Letter: No Means No, Doesn’t It?
To the Editor:
“There may be times when we are powerless to prevent injustice, but there must never be a time when we fail to protest.” Elie Wiesel shared this truth with the world when he was awarded the Nobel Peace Prize in 1986. How many people in Hanover and the surrounding towns will stand against injustice?
On Friday morning, the Upper Valley awoke to find an article in the Valley News reporting that the principal of Hanover High School and various parents took issue with a police report regarding the now infamous skits performed by several members of Hanover’s football team. By my reading, they appear to lay blame at the feet of law enforcement and accuse them, for all intents and purposes, of lying in the report.

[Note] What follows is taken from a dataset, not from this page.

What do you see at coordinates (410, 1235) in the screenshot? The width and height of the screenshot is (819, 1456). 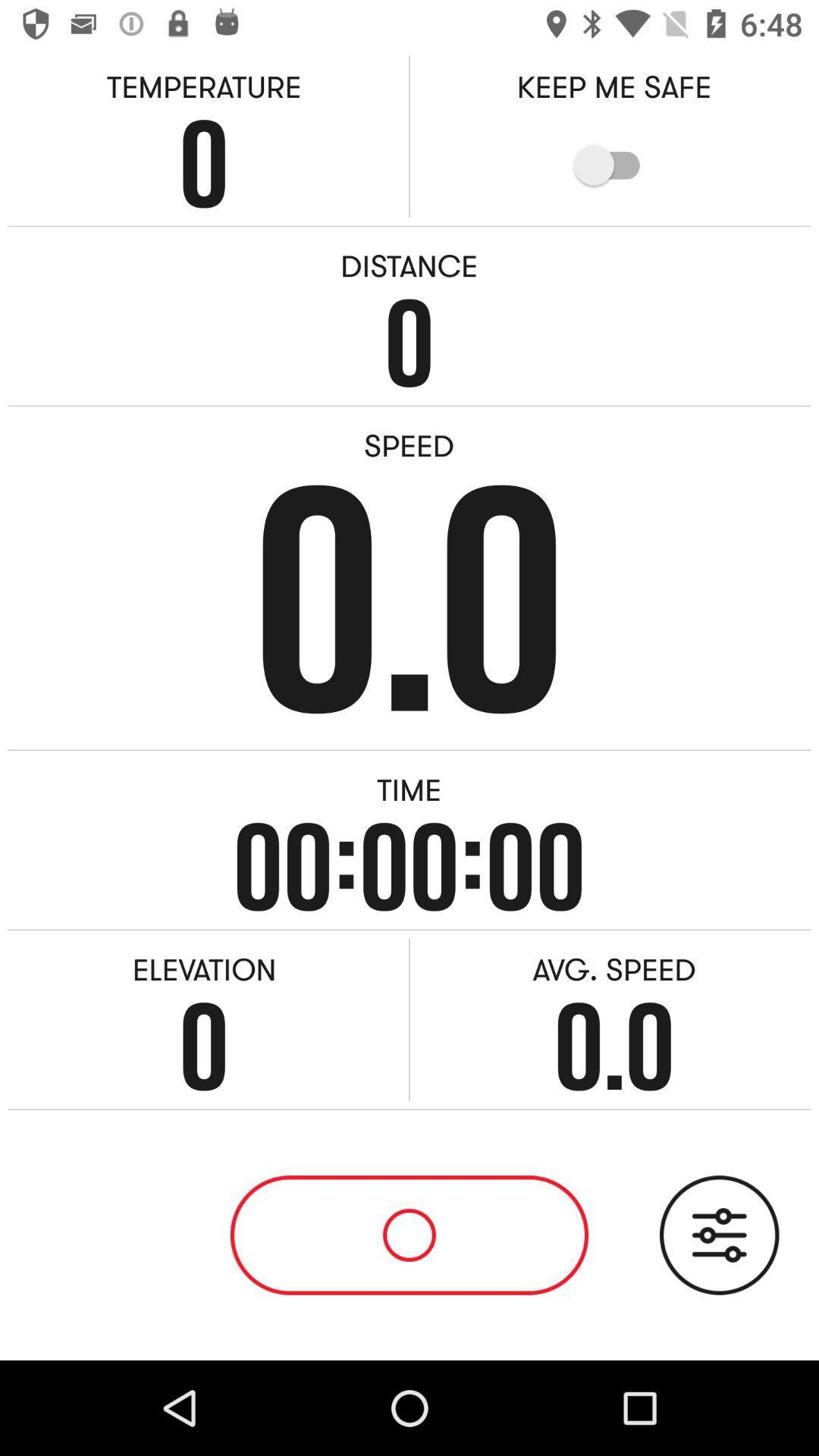 I see `start` at bounding box center [410, 1235].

In truth, several Hanover students created and took part in skits that were worse than a mistake. They were, at the very least, shameful. Many of us were startled by a mind-numbing stereotype — the idea that the fictitious girl in the skit “wanted it.” While not couched in eloquent terms and the dulcet tones of Hanover, that ultimately is the implication. The fictitious girl refused to have sex with a boy and five more boys came and ... whatever term you choose to describe what happened in the skit. If she refused, it doesn’t matter if one says she was “banged” or “raped” or a word that’s less crude or describes an act that’s not criminal. No means no, doesn’t it?
If the girl weren’t fictitious and we were in a court of law, someone would argue that the defense re-victimized the victim. Regardless, law enforcement is being blamed for the transgressions of Hanover High students. Again. In reality, the students in question chose to take part in vile skits and what I regard as hazing. The story begins and ends there. Perpetuating harmful stereotypes and pointing accusatory fingers at local law enforcement screams of injustice. I protest.